I showed him this terrific branching scenario by Cathy Moore and the modelling behind it is exactly the design approach needed for his projects. However, he is hoping for more of a playable, acted out, television show interface with the junior doctor trainee as the protagonist, and his/her choices and actions deciding how the story unfolds (and the outcome for the patient). I.e. he wants  a look that is more like Netflix Bandersnatch or Minecraft - Story Mode, rather than a static Fighting Fantasy gamebook, as this will truly hold the attention and interest of our young clinicians.

Do any of you have experience of developing such video-based scenario courseware using Articulate Storyline 360? It of course does not need to have a medical theme!

And (my predictable next question is) would you care to please share a demo or snippet of it?

Also, and I know this is a big ask, would you be happy to please share details of the problems, both expected and unexpected, that you had to overcome and, indeed, anything else (e.g. your course durations, development timescales, development team size & skillset, etc.) that would help my hospital start to gauge the work involved in a similar project.

Yours humbly,

5 Replies
Ray Cole

I'm currently working on a safety course that falls somewhere in between. It immerses you in an authentic work space (first-person) mainly by using photographs to put you (the learner) in that space. Over that, there is an overlay of animations to allow for learner actions to be made visible (e.g., things like pouring a liquid chemical from a beaker into a larger container).

To get from static scene to static scene, we're using silent video clips that move between each pair of locations. So when the learner chooses to move from his or her current location (say, from his or her desk) to a new one (say, to a storage bin nearby), the video makes the geography of that transition clear.

I don't have enough of this built yet to show, though.

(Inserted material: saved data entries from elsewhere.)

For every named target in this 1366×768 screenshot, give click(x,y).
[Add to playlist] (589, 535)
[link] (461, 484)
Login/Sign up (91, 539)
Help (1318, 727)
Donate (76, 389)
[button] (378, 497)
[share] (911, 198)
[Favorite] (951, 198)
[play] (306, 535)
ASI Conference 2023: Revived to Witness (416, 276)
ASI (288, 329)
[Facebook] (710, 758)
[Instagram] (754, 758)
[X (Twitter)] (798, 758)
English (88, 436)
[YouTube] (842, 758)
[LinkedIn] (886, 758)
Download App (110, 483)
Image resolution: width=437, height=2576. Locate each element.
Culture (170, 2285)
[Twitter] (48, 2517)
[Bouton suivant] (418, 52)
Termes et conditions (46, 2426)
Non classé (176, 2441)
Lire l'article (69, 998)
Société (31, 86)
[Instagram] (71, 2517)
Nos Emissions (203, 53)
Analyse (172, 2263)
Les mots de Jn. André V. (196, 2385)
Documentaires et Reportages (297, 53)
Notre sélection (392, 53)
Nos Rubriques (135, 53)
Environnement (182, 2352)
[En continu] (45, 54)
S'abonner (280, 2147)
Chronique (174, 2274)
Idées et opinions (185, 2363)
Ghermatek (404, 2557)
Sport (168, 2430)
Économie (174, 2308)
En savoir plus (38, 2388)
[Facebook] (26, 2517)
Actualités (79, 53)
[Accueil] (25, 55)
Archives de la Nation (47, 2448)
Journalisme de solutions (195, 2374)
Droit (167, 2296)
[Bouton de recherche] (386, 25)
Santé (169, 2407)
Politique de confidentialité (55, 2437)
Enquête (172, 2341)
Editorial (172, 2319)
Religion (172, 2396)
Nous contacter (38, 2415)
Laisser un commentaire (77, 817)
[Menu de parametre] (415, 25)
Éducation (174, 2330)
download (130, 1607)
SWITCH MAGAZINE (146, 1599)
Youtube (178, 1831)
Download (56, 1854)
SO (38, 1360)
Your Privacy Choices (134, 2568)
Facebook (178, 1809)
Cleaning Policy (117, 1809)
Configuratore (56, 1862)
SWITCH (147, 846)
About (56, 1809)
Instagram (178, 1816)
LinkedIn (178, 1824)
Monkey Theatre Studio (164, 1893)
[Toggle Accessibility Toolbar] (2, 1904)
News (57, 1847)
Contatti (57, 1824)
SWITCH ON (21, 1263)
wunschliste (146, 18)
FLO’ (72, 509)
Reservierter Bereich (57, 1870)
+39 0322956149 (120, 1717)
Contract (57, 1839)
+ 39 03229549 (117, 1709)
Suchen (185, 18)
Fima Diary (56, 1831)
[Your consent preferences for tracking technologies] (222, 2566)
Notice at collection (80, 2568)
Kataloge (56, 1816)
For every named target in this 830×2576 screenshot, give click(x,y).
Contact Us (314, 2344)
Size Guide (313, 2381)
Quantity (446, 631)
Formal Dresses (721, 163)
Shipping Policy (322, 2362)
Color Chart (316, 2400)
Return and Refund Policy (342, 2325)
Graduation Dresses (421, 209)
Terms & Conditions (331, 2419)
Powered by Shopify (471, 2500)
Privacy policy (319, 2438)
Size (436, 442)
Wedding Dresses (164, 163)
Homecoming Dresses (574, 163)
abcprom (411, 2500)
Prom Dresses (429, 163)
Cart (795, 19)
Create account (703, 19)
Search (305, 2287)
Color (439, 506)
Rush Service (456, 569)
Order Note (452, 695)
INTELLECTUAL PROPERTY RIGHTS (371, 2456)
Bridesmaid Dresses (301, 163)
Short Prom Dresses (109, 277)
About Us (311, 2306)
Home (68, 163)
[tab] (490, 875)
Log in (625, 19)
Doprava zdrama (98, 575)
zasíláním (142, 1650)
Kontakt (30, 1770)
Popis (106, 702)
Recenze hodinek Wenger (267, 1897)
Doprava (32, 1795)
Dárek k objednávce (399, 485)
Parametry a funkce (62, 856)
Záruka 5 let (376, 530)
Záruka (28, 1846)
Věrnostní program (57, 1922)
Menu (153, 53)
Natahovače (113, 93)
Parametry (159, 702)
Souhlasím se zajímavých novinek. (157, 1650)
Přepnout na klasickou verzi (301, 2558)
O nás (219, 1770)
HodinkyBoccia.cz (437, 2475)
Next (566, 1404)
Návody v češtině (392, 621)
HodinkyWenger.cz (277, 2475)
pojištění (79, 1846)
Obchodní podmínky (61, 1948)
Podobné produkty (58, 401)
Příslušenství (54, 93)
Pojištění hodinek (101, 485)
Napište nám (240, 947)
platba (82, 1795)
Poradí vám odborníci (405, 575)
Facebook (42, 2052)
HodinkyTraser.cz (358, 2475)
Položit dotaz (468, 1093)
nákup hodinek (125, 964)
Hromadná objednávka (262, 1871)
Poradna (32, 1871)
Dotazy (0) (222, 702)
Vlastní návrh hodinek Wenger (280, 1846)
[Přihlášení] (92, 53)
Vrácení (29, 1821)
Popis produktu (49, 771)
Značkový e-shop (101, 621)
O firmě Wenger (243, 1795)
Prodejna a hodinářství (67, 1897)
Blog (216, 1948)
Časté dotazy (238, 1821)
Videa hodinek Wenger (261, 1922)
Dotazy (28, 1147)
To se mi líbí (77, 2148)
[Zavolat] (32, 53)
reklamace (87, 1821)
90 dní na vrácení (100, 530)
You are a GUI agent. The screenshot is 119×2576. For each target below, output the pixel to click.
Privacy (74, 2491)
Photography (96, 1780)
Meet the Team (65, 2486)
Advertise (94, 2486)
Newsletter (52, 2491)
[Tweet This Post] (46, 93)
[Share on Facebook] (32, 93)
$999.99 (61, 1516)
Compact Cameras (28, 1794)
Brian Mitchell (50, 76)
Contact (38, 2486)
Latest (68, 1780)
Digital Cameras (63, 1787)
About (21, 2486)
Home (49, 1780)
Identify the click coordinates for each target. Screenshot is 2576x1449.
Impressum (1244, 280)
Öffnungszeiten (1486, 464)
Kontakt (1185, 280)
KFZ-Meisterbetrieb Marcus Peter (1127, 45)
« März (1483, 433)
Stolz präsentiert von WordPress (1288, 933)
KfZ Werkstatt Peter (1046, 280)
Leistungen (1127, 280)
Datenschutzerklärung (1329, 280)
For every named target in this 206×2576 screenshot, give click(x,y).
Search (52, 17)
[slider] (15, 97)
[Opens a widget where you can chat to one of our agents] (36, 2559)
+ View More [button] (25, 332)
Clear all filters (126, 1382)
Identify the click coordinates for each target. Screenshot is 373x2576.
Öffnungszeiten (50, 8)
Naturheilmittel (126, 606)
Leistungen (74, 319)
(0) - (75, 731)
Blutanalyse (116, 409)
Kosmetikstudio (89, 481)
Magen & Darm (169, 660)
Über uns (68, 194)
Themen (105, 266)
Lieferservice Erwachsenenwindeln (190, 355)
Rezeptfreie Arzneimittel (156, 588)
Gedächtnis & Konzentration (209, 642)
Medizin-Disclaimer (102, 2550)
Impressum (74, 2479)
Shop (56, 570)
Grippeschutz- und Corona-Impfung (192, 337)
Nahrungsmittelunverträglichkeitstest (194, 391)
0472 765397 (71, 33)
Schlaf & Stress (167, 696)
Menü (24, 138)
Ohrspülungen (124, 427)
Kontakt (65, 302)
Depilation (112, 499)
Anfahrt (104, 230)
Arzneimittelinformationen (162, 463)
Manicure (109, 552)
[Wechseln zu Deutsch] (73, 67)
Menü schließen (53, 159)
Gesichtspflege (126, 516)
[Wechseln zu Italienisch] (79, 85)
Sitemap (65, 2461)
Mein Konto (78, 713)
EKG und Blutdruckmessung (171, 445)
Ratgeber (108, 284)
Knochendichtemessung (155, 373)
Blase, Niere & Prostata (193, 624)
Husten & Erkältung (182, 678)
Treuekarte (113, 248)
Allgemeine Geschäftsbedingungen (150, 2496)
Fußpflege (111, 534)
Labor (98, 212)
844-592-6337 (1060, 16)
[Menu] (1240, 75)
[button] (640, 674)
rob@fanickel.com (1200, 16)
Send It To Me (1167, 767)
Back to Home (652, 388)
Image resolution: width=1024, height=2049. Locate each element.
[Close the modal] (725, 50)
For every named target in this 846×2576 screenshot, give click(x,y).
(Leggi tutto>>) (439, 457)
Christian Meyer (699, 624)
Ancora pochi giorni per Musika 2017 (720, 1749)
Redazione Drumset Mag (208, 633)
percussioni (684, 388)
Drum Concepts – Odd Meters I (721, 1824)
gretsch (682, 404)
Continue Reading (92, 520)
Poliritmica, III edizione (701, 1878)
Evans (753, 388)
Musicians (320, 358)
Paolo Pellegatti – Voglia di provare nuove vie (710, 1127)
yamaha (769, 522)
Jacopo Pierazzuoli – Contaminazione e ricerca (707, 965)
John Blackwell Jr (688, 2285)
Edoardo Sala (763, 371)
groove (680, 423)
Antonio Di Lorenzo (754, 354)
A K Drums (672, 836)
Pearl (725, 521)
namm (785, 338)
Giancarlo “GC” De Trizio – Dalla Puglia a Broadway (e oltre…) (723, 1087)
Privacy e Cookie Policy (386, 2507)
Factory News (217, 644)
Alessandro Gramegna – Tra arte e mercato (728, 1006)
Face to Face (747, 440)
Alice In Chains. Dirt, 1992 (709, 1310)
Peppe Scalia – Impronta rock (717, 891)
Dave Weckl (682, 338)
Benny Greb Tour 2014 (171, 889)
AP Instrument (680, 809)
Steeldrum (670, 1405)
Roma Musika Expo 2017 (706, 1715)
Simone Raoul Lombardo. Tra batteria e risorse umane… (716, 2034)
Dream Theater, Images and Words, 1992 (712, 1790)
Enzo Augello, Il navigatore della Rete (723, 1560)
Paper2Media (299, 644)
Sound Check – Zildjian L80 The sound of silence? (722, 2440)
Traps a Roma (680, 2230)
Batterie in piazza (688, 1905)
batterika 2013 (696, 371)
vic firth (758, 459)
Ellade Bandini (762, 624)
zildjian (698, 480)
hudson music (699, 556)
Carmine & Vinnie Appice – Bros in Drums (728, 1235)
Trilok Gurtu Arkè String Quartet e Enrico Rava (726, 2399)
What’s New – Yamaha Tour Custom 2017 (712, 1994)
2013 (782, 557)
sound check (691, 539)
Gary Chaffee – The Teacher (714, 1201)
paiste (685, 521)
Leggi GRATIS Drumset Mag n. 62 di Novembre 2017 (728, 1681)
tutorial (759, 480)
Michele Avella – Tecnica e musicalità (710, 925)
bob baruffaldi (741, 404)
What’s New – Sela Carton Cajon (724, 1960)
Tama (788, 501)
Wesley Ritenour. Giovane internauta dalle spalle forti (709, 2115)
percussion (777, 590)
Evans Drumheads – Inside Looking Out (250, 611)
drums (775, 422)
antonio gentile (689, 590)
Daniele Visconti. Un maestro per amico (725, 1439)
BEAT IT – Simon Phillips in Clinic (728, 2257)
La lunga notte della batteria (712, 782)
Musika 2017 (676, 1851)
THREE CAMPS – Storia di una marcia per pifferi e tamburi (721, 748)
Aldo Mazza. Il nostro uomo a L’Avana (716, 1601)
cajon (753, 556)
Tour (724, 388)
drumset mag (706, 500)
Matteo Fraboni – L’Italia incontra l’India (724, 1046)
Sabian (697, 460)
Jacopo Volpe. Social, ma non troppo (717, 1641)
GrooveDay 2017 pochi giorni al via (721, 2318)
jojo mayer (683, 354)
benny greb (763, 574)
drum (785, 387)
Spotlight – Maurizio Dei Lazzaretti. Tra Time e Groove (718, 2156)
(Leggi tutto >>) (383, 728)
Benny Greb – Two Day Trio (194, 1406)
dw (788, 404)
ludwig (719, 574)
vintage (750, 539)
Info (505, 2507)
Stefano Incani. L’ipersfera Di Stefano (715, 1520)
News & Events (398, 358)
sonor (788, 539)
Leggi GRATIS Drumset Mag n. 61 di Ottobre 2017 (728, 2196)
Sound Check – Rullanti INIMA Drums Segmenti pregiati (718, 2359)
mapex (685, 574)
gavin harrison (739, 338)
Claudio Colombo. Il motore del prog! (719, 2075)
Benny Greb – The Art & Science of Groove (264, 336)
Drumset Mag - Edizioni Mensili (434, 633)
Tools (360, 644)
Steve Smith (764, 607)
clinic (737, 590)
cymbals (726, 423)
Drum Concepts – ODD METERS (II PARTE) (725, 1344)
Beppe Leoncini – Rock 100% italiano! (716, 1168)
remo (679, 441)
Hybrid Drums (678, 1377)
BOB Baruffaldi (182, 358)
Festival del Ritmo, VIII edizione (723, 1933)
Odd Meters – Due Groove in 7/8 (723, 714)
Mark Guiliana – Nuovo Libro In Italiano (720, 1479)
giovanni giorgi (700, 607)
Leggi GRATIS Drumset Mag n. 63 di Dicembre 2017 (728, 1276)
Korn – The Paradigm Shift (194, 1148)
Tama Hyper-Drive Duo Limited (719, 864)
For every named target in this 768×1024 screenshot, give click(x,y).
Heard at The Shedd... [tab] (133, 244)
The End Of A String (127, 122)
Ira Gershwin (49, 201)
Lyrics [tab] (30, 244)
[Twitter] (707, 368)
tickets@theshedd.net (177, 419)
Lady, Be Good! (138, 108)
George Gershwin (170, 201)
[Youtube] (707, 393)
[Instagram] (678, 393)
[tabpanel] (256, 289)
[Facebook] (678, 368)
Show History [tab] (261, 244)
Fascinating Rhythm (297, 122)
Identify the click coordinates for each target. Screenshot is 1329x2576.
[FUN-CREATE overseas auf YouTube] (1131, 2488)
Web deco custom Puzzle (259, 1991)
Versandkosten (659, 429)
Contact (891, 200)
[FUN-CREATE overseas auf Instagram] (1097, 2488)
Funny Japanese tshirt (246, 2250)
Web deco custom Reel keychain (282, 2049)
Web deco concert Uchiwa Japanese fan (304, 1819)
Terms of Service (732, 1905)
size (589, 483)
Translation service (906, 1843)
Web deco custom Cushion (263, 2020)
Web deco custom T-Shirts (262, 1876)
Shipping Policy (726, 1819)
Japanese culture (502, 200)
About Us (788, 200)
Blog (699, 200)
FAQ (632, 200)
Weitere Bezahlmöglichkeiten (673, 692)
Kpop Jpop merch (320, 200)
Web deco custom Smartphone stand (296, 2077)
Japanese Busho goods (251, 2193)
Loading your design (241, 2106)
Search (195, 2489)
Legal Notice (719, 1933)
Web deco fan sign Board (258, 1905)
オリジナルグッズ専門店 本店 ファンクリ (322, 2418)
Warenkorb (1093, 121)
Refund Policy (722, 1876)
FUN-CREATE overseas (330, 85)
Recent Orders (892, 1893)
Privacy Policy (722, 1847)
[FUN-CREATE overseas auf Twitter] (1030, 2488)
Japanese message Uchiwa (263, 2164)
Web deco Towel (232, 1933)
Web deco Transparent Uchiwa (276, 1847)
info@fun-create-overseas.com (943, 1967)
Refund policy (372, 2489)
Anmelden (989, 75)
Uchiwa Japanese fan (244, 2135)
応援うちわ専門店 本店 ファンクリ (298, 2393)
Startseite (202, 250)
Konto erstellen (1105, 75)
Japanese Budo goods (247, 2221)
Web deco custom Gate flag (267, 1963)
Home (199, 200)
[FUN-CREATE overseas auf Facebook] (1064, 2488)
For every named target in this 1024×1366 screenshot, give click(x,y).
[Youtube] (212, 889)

My feeling is that using video for everything will likely create problems for you later, when the inevitable review feedback comes in and you need to make small changes. It seems self-evident that changes will be far easier and less costly to make to still images and simple animations than to video sequences.

Christiana Awojinrin

Thanks Ray! That’s a very salient point about review changes (or indeed any type of update). Perhaps a mix of photographs and  animations, with a few short video sequences of  key pivot points in the decision tree (e.g. the patient mentioning a drug allergy) - would be a more maintainable way to proceed. 

Ray Cole

Hi Christiana,

Since a picture is worth a 1000 words, I put together a short Peek video showing a little piece of the course I'm working on so you can see an example of how we're using video to transition from one scene to the next, but otherwise sticking to still photography and animations for the actual learning interactions.

It's something we're just starting to experiment with, so this is a work in progress. But it may give you some ideas.

Click here to view the Peek recording.



Christiana Awojinrin

Just to repeat what I posted on review to you ...

Thank you so much for sharing this! It's very friendly, clear and educational, and is probably as close to a real life simulation as my hospital can attain without the benefit of a Hollywood-sized budget!  

For the animations, did you use motion paths and clever use of layers? I noticed the neat way that the bottle went into the tray!

Ray Cole

Thanks Christiana. Apparently my laptop isn't powerful enough to play the video of the transition between locations while simultaneously recording it in Peek along with my narration, but you hopefully still get the idea.

For the animation of the bottle going into the bin at the end, I made a copy of a small piece of the background photo and pasted it over the top so that the bottle could animate "behind" it, giving the illusion that it slides into the bin. Fairly basic, but it serves the purpose. The actual animation uses Storyline's Arc motion path.

If you're interested in pursuing this "simulate the job" approach to designing e-learning, then in addition to Kathy Moore's work, another interesting resource is Clark Aldrich's new e-book, Short Sims, which he has made available online for free here. It's filled with useful examples of sims you can actually play.